Similarly, the movement of spring is also an example of oscillation.

Oscillations of a Spring

Imagine a spring with no force applied to it. At this stage, the spring is at a resting position. It is in an equilibrium position. At this position, the spring-mass system is in its natural position. Now, imagine that an external force is applied to the spring. Then, a force will direct the spring towards its equilibrium position. This force is known as the restoring force. Now again, imagine an internal force applied to it. Again, restoring force will direct the spring towards the equilibrium position. Thus, if spring is displaced from its equilibrium position, then a restoring force will direct it towards equilibrium.

Spring oscillation equation can be written as:

Ts​ =2π √m/k

In this spring oscillation equation, Ts denotes the time period of the spring; m is used to denote the mass of the spring; and k is known as the spring constant. This equation basically means that the time period of the spring mass oscillator is directly proportional to the square root of the mass of the spring, and it is inversely proportional to the square of the spring constant.

Let us now look at the horizontal and vertical oscillations of the spring.

Horizontal oscillations of a spring

Imagine a mass m is attached to a spring on one end, and the other end is fixed to a wall, and the spring is placed on a smooth surface. When no force is applied to the spring, it remains at its resting or equilibrium position. However, if the spring is displaced from its mean or equilibrium position outwards and then the force is withdrawn, the spring will return to its resting position in an inward direction. Thus, we can notice that the restoring force always acts in the opposite direction to the displacement. The restoring force also has a proportional relationship with the displacement.

We know that restoring force is:

F = -kx.

Newton’s second law states that:

F = ma.

Thus, we can write, ma =-kx.

If we compare it with the simple harmonic motion equation a = −ω2x, we get:

ω2 = k/m.

Now, ω = √( k/m ).

However, T = 2π / ω.

Thus, the time period T = 2π √(m/k).

Thus the Frequency will be f = 1/T = 1/2 π √( k/m ).

Let us now have a look at the vertical spring oscillation.

Vertical spring oscillation

Imagine two springs are attached together vertically, and a mass is placed on one end of the spring, and the other end is attached to a support, such as a wall. Now, let the displaced distance be y, which is equal to the displacement of first spring y1 and displacement of second spring y2. Let k1 and k2 be the force constants. We will get the following:

F = −k1 y1, and 

F = −k2 y2.

F in these equations is the restoring force. 

The total displacement will be 

y = y1 + y2

−F [1/k1 + 1/k2].

And, F = −ky

y= – F/k.

Thus, from the above-mentioned equation, we get:

-F/k = −F [1/k1 + 1/k2];

 T (time period) = 2π . √(m(k1+k2)/k1k2);

f (frequency) = 1/2 π . √(k1k2 / m(k1+k2) ).
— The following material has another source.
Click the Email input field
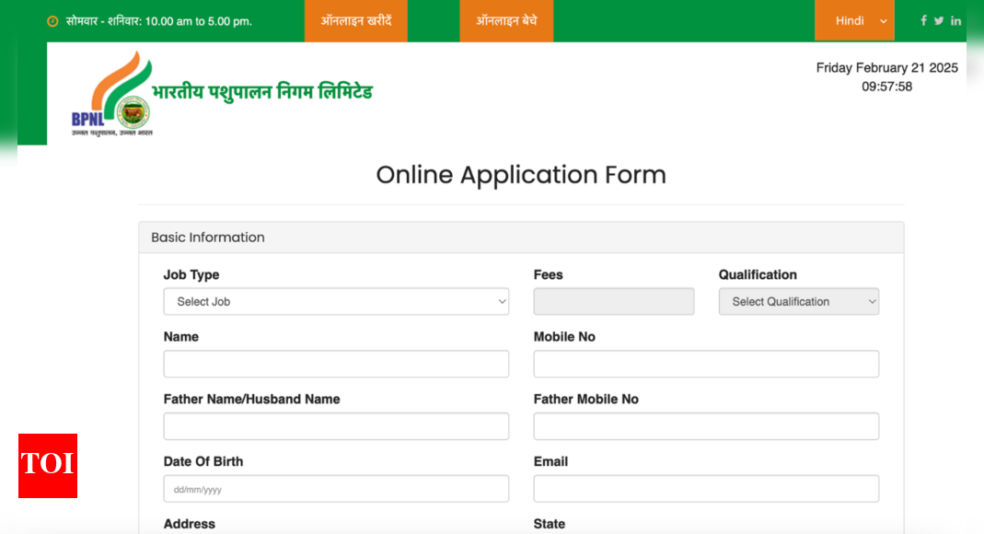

If both the springs have the same spring constant,

k1 = k2 = k;

f= 1/2 π . √(k/2m).

Students often assume that the spring mass oscillator period is dependent on the amplitude. However, this is not true. When the amplitude increases, it simply means that mass is traveling more distance to complete one cycle. But the increase in amplitude increases the restoring force. This increase in the restoring force thereby increases the acceleration of mass proportionally such that the mass covers more distance at the same time. Therefore, the increase in amplitude has zero net effect on the oscillation period.

​Conclusion

So far we have covered the oscillation of a spring. Oscillation occurs when a body moves to and fro about an equilibrium point at a fixed interval of time. Movement of a pendulum and a spring can be defined as an oscillatory movement. Oscillation of a spring is its displacement from the equilibrium position. Spring oscillation equation can be mathematically expressed as Ts =2π √(m/k). We have also discussed types of oscillations namely vertical oscillation of spring and horizontal oscillation of a spring.